The HTAP benchmark requires command line arguments that differ from the ones described above.
The `--dsn` argument is shared with the other benchmarks and must be provided.
The `--benchmark` argument is not used, instead the name `htap` must be provided directly after the `--dsn` argument.
To run an HTAP benchmark with 4 OLTP workers and 2 OLAP workers for 30 minutes, run the folowing:
./run_benchmark \
--dsn postgresql://postgres@localhost/htap
[--benchmark] htap \
--oltp-workers 4 \
--olap-workers 2 \
--duration 1800
## Required Parameters
Parameter | Description
-------------- | -----------------------------------------------
`dsn` | The full DSN of the DB to connect to. DSN layout:
postgresql://<user>@<host>:<target-port>/<target-db>
The port is optional and the default is 5432. Example with port 5444 and use of EPAS: --dsn postgresql://enterprisedb@localhost:5444/example-database
`htap` | Enables parsing of the command line arguments below, do not prefix with `--`.
## Optional Parameters
Parameter | Description
--------------------- | -----------------------------------------------
`oltp-workers` | The number of OLTP workers executing TPC-C transactions (i.e. simulated clients), default: 1
`olap-workers` | The number of OLAP workers running modified TPC-H queries, default: 1.
`duration` | The number of seconds the benchmark should run for, default: 60 seconds
`olap-timeout` | Timeout for OLAP queries in seconds, default: 900
`dry-run` | Only generate transactions and queries but don't send them to the DB. Can be useful for measuring script throughput.
`monitoring-interval` | Number of seconds to wait between updates of the monitoring display, default: 1
`stats-dsn` | The DSN to use for collecting statistics into a database.
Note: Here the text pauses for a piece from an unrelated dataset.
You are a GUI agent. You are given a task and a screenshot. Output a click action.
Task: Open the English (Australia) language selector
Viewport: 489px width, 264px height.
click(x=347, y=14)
Not defining it will disable statistics collection.
## Monitoring
During a benchmark run the HTAP benchmark presents you with the following monitoring screen.
This requires a VT100 compatible terminal emulator.
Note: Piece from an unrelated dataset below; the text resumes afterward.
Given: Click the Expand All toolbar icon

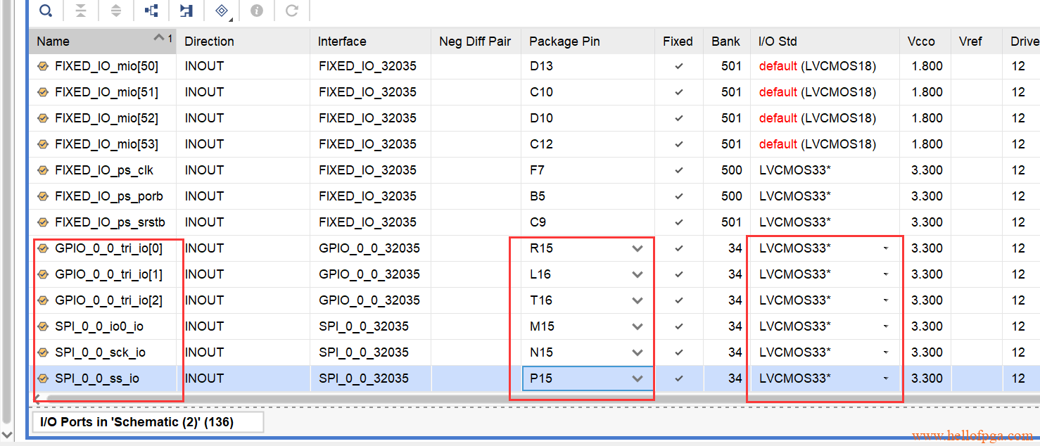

Detected scale factor: 1 <- scale factor, detected by counting the number of warehouses
Database statistics collection is disabled. <- this will be shown if you didn't provide a `stats-dsn`
OK -> Total TX: 87 | Current rate: 58.0 tps <- the current transaction rate (tansactions per second)
ERR -> Total TX: 1 | Current rate: 0.0 tps <- the current error rate (failed transactions per second)
Stream | 1 | 2 | <- one column per OLAP stream
----------------------------------
Query 1 | | | <- The state of each query that was
Query 2 | 0.43 | | recently run or is running currently.
Query 3 | | 0.72 | Also shows when a query timed out or
Query 4 | | | caused an error in the database.
Query 5 | | | For finished queries the runtime is
Query 6 | 0.07 | | displayed.
Query 7 | | |
Query 8 | | |
Query 9 | 0.63 | |
Query 10 | | |
Query 11 | | |
Query 12 | | |
Query 13 | | |
Query 14 | 0.25 | |
Query 15 | | |
Query 16 | | |
Query 17 | Running | |
Query 18 | | Running |
Query 19 | | |
Query 20 | 0.45 | |
Query 21 | | 0.74 |
Query 22 | | |
Elapsed: 2 seconds
# Testing
For testing, install the test requirements,
/usr/bin/python3.6 -m pip install -r requirements-test.txt
and run `python -m pytest tests`. Some benchmark modules provide their own tests. To run, for example
the test for the HTAP benchmark, execute `python -m pytest benchmarks/htap/tests`.